Small businesses today recognize that social media can enhance a marketing strategy. Too many, however, do not think to take simple steps to secure their company’s social media accounts. 

Here are factors to keep in mind when setting up a social media presence and policy for your company:
  • Protect your password – Use the same policy for access to your company’s social media accounts as you would for your company’s other sensitive information. Limit the number of employees with the password; the more people who know the passwords, the higher your risk of a leak that will allow someone else to access your account without your permission or perhaps even your knowledge.
  • Control account use – If several employees will have access to social media accounts such as Twitter, LinkedIn or Facebook, consider using software such as HootSuite. It allows approved employees access to the accounts without giving them the actual password, thereby adding another level of security to your accounts.
  • Alert employees about phishing – Employees can be the targets of phishing emails which leave the company open to security breaches. Phishing is when you receive an email that looks as if it is from a legitimate organization but contains a link to a fake website. If these links are opened, they may capture secure passwords that employees have recently used or saved. 
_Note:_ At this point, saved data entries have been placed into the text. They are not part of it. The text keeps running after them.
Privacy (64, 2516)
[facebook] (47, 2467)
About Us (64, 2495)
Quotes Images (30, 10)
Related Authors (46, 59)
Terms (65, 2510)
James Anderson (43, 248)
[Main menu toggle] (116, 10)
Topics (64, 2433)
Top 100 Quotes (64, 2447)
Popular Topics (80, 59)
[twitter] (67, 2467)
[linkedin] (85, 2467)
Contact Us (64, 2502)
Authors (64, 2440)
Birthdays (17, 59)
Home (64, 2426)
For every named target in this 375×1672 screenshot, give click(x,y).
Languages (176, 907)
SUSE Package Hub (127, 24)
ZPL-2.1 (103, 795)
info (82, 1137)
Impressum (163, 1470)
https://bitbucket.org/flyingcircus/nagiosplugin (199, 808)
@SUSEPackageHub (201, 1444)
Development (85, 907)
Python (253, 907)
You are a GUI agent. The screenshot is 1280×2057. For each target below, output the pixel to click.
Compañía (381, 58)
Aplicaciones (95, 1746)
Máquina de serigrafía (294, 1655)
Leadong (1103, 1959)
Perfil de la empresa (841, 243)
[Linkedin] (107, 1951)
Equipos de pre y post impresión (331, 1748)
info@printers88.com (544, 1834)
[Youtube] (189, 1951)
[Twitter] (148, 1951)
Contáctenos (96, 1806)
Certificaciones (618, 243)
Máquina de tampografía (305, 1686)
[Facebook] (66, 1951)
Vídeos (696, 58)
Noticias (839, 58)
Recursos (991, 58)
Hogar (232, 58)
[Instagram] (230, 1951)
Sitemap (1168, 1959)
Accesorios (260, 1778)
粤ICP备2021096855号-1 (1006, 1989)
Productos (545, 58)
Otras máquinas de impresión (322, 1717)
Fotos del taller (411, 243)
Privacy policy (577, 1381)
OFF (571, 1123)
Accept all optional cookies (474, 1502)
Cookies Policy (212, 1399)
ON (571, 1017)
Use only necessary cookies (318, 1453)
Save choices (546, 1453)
  • Set security policies – Don’t assume your employees know all the rules regarding online security; take time to make them aware. Clearly include social media rules in company handbooks and security-related policies. Social networks have privacy settings that need to be administered on all sites so that your social media platform is not left open to attack.
  • Provide training - Require employees to learn about security measures for their personal accounts and suggest they use maximum privacy settings. This will make them more aware of security settings and policies so if employees “share” company social media pages and links, they are doing so in a more secure manner.
  • Monitor your sites - All corporate accounts should be monitored regularly and kept up to date by an assigned person or committee. Often, organizations set up social accounts and then don’t update the password on a regular basis, which makes it easier for accounts to be hacked.
  • Create a crisis plan – If you find immoral, illegal or offensive content on your social media channels, you want to be able to stop it immediately, so determine ahead of time who will be assigned to deleting inappropriate postings and responding to or handling damage control.